Taking an Online Course?

Online classes have been around for years and through advancements in technology, they are continuing to be commonly utilized. Online classes aren’t better or worse than traditional classes – they just offer a different blend of challenges for the average student. There are advantages and disadvantages to taking classes online, but you shouldn’t allow some of these traits to affect how you attend online classes.

Here are a few tips to guide you through your online course

First, you should check the school’s website for the recommended software and hardware for the course of study. An online course may require students to stream a podcast or participate in a video conference. So make sure you have all the necessary apps and tools to start the course. Also, use reliable Wi-Fi. You don’t want your internet to cut in the middle of an important lecture or a major test. Have a backup place to go, if your home internet cuts out.

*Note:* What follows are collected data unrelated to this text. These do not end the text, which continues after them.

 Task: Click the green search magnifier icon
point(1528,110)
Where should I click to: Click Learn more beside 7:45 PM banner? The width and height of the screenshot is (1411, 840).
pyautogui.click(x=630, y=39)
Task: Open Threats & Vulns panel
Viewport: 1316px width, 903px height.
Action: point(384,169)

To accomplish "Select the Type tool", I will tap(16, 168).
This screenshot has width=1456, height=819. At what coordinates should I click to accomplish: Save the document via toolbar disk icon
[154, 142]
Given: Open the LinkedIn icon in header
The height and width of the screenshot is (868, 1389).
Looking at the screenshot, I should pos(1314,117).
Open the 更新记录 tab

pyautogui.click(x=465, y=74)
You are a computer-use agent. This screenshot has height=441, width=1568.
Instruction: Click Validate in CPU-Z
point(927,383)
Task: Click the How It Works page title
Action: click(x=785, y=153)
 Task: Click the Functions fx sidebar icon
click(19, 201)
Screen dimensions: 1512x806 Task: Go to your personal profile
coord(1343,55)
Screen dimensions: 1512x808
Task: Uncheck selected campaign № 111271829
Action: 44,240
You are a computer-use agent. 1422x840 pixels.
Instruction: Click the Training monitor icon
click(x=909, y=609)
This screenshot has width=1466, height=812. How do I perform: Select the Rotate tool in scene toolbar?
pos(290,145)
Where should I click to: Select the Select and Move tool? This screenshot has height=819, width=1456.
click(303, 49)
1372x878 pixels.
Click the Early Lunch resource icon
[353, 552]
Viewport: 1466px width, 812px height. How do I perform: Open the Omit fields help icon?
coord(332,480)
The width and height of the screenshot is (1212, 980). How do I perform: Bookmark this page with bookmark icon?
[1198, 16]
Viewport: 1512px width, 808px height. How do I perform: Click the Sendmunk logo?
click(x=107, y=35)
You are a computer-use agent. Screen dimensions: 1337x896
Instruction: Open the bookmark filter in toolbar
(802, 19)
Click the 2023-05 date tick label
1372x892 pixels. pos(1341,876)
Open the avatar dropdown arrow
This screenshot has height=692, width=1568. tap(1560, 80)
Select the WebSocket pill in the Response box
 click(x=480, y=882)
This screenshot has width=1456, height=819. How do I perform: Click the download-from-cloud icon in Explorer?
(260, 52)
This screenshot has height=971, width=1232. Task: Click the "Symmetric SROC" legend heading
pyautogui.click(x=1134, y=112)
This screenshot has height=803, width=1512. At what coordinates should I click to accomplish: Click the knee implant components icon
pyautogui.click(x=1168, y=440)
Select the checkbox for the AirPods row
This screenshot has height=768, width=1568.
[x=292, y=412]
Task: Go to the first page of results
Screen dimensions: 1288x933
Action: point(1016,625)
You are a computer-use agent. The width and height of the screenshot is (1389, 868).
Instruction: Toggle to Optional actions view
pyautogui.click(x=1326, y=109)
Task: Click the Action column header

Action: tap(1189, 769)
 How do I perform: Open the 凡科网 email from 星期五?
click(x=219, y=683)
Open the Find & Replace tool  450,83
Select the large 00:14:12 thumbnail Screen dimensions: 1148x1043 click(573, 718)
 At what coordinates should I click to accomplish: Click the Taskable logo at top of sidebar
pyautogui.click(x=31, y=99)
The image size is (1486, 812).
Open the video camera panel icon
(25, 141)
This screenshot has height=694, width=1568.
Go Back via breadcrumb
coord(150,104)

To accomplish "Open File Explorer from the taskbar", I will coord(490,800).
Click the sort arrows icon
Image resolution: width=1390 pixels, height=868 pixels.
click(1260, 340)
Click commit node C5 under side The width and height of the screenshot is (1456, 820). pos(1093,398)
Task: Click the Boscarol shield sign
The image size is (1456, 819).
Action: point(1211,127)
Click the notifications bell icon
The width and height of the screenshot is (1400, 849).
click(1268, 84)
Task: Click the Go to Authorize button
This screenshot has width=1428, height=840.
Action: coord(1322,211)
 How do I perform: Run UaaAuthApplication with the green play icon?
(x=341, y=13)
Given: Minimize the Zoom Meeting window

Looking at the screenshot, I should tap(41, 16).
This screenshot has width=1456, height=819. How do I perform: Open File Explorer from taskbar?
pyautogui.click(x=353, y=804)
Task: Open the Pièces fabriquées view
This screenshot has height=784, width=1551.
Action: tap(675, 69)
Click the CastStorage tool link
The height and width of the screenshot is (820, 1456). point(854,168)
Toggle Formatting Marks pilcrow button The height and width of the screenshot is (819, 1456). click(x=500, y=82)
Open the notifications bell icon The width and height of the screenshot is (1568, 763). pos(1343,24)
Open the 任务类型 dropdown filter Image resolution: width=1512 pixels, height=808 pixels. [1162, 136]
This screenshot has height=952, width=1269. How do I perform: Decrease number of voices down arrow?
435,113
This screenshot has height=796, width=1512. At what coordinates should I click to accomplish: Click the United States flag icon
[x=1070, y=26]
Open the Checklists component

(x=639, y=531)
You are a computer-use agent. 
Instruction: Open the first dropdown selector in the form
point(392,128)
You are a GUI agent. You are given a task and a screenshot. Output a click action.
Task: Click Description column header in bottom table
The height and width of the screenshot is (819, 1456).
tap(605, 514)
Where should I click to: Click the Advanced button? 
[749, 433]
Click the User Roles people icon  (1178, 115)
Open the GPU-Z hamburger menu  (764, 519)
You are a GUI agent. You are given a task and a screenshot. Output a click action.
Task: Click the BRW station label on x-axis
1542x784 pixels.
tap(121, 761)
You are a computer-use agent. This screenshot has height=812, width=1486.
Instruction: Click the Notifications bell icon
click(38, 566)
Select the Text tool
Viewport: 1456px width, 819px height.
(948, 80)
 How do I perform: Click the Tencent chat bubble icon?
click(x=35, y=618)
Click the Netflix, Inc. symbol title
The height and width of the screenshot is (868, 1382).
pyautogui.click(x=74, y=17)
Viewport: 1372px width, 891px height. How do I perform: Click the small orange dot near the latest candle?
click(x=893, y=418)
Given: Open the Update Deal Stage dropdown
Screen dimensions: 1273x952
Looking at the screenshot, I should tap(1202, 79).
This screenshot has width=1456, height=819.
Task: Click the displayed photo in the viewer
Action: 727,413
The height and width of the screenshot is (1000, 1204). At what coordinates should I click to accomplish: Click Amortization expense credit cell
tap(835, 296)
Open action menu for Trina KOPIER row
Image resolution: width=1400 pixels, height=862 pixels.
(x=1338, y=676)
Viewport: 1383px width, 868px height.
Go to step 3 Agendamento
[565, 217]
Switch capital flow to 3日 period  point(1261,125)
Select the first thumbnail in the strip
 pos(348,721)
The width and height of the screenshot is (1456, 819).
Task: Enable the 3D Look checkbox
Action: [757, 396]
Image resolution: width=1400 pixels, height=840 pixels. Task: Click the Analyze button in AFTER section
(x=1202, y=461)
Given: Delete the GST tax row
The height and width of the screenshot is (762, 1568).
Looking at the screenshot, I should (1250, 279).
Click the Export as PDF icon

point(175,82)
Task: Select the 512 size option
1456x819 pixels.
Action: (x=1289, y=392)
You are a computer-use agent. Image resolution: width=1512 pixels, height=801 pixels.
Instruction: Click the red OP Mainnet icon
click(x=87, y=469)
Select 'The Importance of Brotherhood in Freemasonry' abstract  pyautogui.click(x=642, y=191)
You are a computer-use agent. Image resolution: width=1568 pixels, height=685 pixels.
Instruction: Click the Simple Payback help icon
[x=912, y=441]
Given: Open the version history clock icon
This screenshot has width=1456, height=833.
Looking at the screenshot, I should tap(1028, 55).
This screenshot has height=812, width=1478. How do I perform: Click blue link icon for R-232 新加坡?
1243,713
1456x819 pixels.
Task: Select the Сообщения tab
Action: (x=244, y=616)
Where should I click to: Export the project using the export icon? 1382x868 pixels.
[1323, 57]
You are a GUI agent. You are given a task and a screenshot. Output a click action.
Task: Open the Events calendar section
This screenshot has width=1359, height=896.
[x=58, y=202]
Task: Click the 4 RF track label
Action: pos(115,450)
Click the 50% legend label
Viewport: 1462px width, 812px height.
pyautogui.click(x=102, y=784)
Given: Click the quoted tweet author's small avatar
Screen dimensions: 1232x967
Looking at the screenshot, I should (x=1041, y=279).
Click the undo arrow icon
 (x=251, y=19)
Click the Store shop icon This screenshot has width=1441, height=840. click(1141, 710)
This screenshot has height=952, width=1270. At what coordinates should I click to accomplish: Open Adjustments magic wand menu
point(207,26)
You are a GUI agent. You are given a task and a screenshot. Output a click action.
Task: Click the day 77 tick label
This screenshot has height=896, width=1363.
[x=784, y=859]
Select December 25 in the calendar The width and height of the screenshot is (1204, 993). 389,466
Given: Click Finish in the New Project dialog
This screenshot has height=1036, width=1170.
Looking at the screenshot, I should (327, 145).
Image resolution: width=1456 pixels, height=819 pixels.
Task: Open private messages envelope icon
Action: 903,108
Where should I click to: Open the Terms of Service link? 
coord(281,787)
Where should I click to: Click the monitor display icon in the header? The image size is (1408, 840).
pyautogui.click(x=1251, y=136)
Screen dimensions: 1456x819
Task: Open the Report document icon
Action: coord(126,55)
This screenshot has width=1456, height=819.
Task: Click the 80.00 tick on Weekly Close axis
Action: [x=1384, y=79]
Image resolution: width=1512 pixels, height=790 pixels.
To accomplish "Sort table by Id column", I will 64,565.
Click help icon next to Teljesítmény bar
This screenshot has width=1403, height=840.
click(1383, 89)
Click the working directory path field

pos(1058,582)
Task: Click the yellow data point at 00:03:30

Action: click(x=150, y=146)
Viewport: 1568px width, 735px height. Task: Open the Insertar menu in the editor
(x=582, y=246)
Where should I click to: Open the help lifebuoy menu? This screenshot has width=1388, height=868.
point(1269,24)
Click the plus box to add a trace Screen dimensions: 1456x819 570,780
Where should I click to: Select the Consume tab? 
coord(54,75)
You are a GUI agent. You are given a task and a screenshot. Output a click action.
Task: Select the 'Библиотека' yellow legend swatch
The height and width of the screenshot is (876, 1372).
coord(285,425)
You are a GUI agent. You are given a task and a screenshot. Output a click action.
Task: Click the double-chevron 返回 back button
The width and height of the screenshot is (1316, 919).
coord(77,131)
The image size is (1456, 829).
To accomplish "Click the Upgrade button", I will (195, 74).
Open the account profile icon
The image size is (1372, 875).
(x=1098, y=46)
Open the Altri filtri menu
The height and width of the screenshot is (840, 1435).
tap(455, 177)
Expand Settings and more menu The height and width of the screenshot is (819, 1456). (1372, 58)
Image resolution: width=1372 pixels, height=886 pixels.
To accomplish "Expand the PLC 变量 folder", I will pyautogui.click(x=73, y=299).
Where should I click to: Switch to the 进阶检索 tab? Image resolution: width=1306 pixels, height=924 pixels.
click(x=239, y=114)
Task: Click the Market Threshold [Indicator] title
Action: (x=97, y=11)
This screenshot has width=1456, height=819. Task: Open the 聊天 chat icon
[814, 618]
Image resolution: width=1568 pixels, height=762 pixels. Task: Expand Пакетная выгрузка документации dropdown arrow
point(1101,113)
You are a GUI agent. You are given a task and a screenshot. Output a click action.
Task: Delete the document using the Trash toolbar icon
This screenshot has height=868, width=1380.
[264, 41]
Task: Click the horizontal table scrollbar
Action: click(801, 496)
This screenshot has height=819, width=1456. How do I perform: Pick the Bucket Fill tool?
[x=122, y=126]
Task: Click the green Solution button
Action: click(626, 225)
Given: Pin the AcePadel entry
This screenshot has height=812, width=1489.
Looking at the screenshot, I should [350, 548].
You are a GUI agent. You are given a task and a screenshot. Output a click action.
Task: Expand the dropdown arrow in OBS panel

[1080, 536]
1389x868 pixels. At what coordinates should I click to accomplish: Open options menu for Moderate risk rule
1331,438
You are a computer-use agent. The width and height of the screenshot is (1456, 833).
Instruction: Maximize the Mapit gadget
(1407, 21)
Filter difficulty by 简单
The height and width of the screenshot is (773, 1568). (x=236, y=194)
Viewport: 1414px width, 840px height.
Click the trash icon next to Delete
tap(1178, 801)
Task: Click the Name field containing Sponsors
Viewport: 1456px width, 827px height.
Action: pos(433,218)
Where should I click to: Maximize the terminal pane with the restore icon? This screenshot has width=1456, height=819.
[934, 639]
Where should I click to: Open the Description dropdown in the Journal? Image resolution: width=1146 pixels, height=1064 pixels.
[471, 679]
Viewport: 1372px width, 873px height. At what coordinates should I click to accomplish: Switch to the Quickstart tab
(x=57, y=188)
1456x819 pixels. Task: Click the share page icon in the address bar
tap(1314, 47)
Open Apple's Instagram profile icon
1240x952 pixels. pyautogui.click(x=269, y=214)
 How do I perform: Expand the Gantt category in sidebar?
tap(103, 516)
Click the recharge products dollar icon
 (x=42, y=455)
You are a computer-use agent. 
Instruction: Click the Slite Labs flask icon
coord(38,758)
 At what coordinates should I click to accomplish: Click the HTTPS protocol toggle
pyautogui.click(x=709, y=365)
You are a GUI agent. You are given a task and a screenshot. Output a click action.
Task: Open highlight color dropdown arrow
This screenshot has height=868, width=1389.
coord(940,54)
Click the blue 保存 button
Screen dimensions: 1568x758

The greatest advantage of online classes is also one of their greatest weaknesses. Taking a class online generally doesn’t require you to be at a certain place at a certain time, so you have more flexibility. But this can lead you to easily mismanage your time and procrastinate. Follow a consistent schedule and set goals to remain on track.

One misconception is that it’s easier to take an online class, because you can do it at your own pace. Yes, you do have more flexibility, but it’s not any easier. Most accredited online courses are just as difficult as their in-person classes. If you underestimate the difficulty of a class, you’ll be less likely to succeed. Go into your online classes expecting something challenging, and meet that challenge accordingly.

When you’re online, all the information and entertainment in the world is right in-front of you—and that can be a major distraction. When you’re in the middle of an uninteresting lecture, you’ll be tempted to use social media, read an article, or find some other excuse that make you drift off. Avoid getting distracted.

Lastly, learning online shouldn’t mean working in isolation. Most online programs have academic counselors to help struggling students. Also, students should network with classmates virtually – via social media and course forums and in person when possible. Take the college online experience offline by meeting up with classmates that are nearby.